- _PROVIDED TEXT_
The Mundane and the Monstrous: Inside Benjamin Percy’s Suicide Woods

What a difference a decade makes. 2010 saw the release of Benjamin Percy’s novel The Wilding, a novel with a subplot about a man who finds release wearing a suit made from animal pelts. Percy had, initially, written fiction with a sense of horror lurking just below the surface, but from there, he embraced genre elements more fully. His later novel Red Moon focused on werewolves; and now, one of the stories in his new collection Suicide Woods focuses on a bear who, after a harrowing encounter with hunters, begins to have a go at emulating the life of a human.

That story, “Heart of a Bear,” is arguably the strangest tale in a collection abounding with bizarre moments. After the attack, the bear heals beneath a house occupied by a human couple and their baby. The bear’s interactions with the couple leave the neck of one broken and the other devoured; as he attempts to take care of their orphaned child, the bear endeavors to become more human, taking up shaving, learning to speak, and accompanying the growing child to the playground.

It’s one of several stories within the collection that operate under a kind of dream logic laced with gritty horror. The idea of a bear adopting human mannerisms and taking a young child under its wing is the stuff from which children’s books can be built. Not in Percy’s hands, though: here, the tone is more like that of a fairy tale retold with added viscera, a scenario in which no one leaves unharmed.

“The Cold Boy” and “The Dummy” also tap into a similar blend of folktales and realism. In the former, a child falls through a hole in the ice, then returns in a fundamentally altered form, silent and craving only the coldest of foods. In the latter, Johnette, a young woman on her high school’s wrestling team, develops an unlikely bond with the dummy she’s taken home for practice. Slowly, she gets the sense that there’s something…off about it.

“She remembered a show about the occult she had seen on the History Channel. The narrator had said that anything in a human shape took on a human essence. That was the principle behind a golem, a voodoo doll, a wicker man. Johnette did not think much of this then, but wondered now.”

- _THE DATA_
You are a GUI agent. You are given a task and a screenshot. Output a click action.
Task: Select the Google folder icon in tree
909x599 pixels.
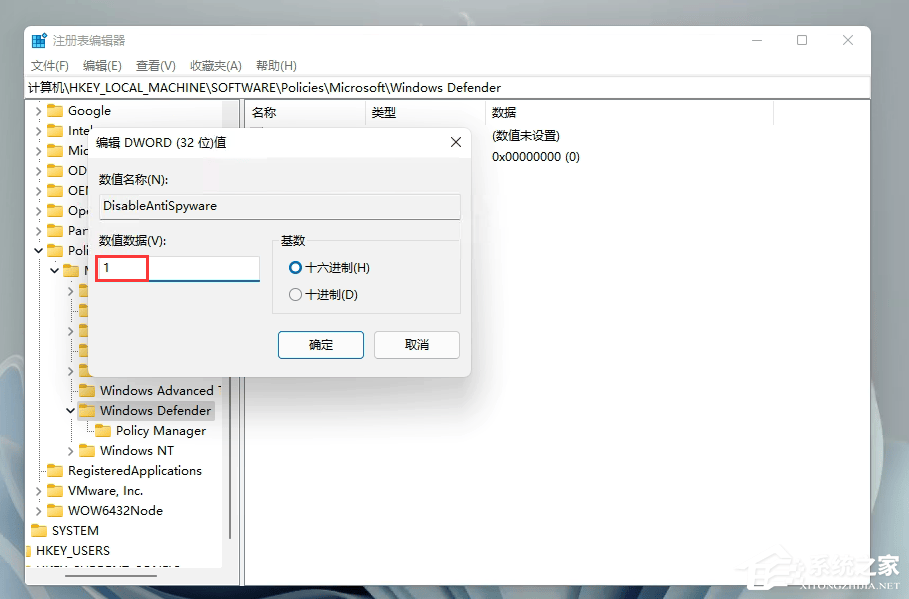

- _AIM OF THE EXERCISE_
From the text on Benjamin Percy's Suicide Woods, extract the passage between "What a difference" and "of a human.", inclusive.

- _RESPONSE_
What a difference a decade makes. 2010 saw the release of Benjamin Percy’s novel The Wilding, a novel with a subplot about a man who finds release wearing a suit made from animal pelts. Percy had, initially, written fiction with a sense of horror lurking just below the surface, but from there, he embraced genre elements more fully. His later novel Red Moon focused on werewolves; and now, one of the stories in his new collection Suicide Woods focuses on a bear who, after a harrowing encounter with hunters, begins to have a go at emulating the life of a human.